Since she left office, a combination of factors has given the city its best chance in ages to turn things around. Billions of euros have poured into Rome from the European Union’s Pandemic Recovery Fund, national funding for the 2025 Holy Year celebration promises to brighten the city and, Expo officials said, will be used to restore the Sail. A relatively affordable capital has attracted foreign real estate investors.

“The city has bottomed out and is restarting, and all the numbers and data are clear about the growth,” said Rome’s mayor Roberto Gualtieri, a former finance minister. “The expo would be the icing on the cake. That would be a huge boost. But honestly, our strategy doesn’t just depend on Expo.”

The mayor said in an interview that the Romans would soon see real changes. A controversial €600 million waste-to-energy plant to solve the city’s horrific waste problem was “fully on track” to begin operation in 2026. Maintenance on Rome’s subway lines was due to be completed in about a year and a half, the first tramway in about 20 years was in the works, and the repaving of 800 kilometers or about 500 miles of main streets represented “the largest work in the city’s history “.

“On the roads, the subway, the train and the garbage, I know this will be resolved by 2026,” he said. “I can bet on that.”

He spoke of new museums, high-tech industries and an injection of youth and new infrastructure not seen since the early 2000s.

But despite the mayor’s optimism, the city is still in an insanely poverty-stricken state and needs all the help it can get.

Last month, Italy pulled out all the stops when the international Expo representatives came to Rome. Delegates took part in an evening music performance in front of the Colosseum that included a ballet dancer hanging from a balloon in the shape of the moon and a light show on the walls of the arena. Five hundred drones moved in synchronized choreography and flew overhead to put an inclusive spin on Rome’s 2,500-year history.

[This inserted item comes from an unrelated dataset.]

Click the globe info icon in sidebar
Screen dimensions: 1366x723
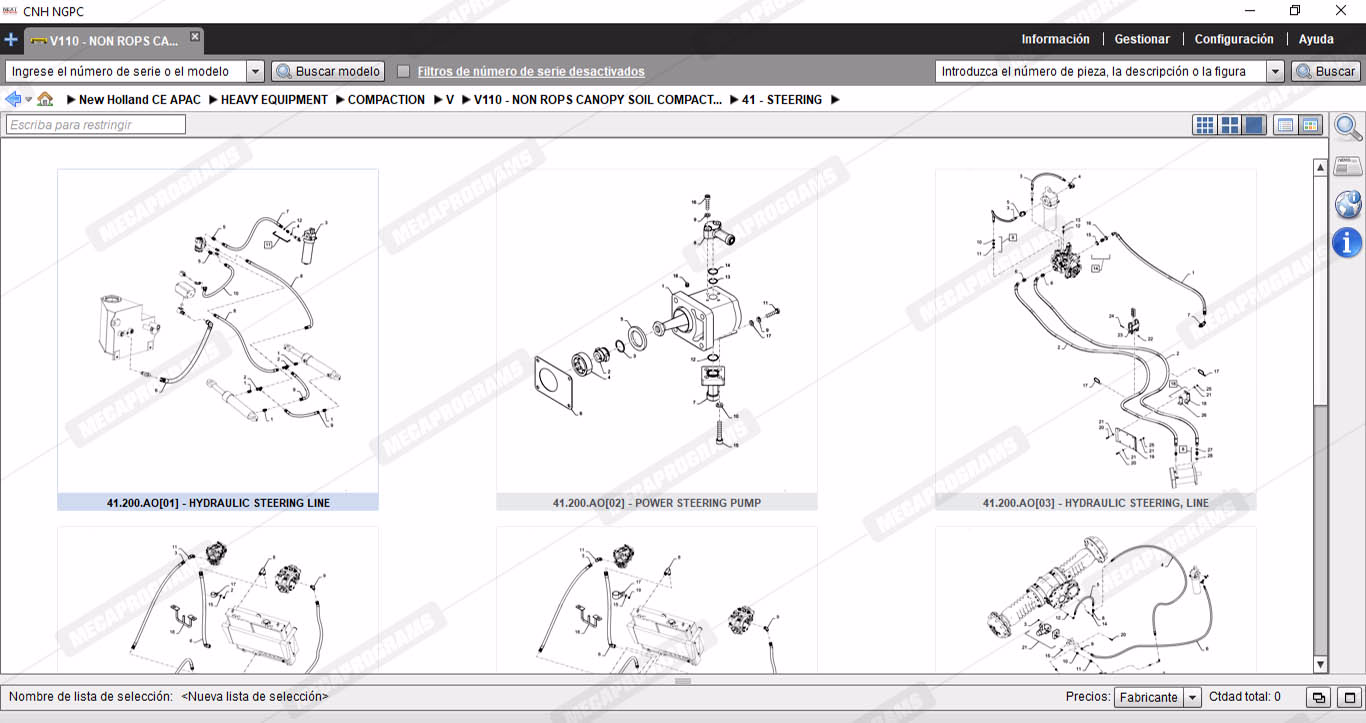tap(1348, 204)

But Italians, as history has also shown, know when politics needs a dagger. In an Expo election free of geopolitical and financial hassles, the Italians have suggested that the Saudi bid was aimed more at turning Riyadh into a global metropolis than promoting a global regeneration.

Mr Massolo pointed out that the financial power of the Gulf states, such as Qatar in its successful bid to host the World Cup, has led to some remorse, albeit more for the buyer than for the buyer. Yet Saudi Arabia, legitimate in its use of financial leverage, he said, had proved a formidable competitor because of “the power, of course, of money, the power of investment.”

For example, France threw its support for Riyadh during the energy crisis, when President Emmanuel Macron started looking for alternatives to Russian gas. During Prince Mohammed’s visit, the Expo was an important item on the agenda.

“Of course we would be happier with France’s support,” said Mr Massolo. “But apparently Macron, as you know, has his interest in making other decisions.”

In contrast to “the massive public investment of the Saudis and the huge private mega-corporations of Korea,” Massolo said, Italy had a different pitch.

It was trying to show voters “what is achievable when we work together,” he said. But even that cuddly-sounding theme had an edge, as Italian Expo boosters portrayed the Saudi bid as a human rights disaster waiting to happen.

At a recent gay pride event at the Baths of Caracalla, Mr Gualtieri warned that a Saudi victory portends a “stark, oppressive and dark” Expo.

As the Expo delegates toured a food market in Rome near the Circus Maximus, where they accepted strawberries and cheese from vendors, they also heard from gay rights activists who had been invited by the city to highlight the contrast between Rome and Riyadh.

“If you think about our competitors,” said Mr. Gatto, the expo’s technical director, in the sports complex’s more modern ruin, where a dark reflective puddle of dirty rainwater took the place of an Olympic-sized swimming pool, “it’s a clash of civilizations.”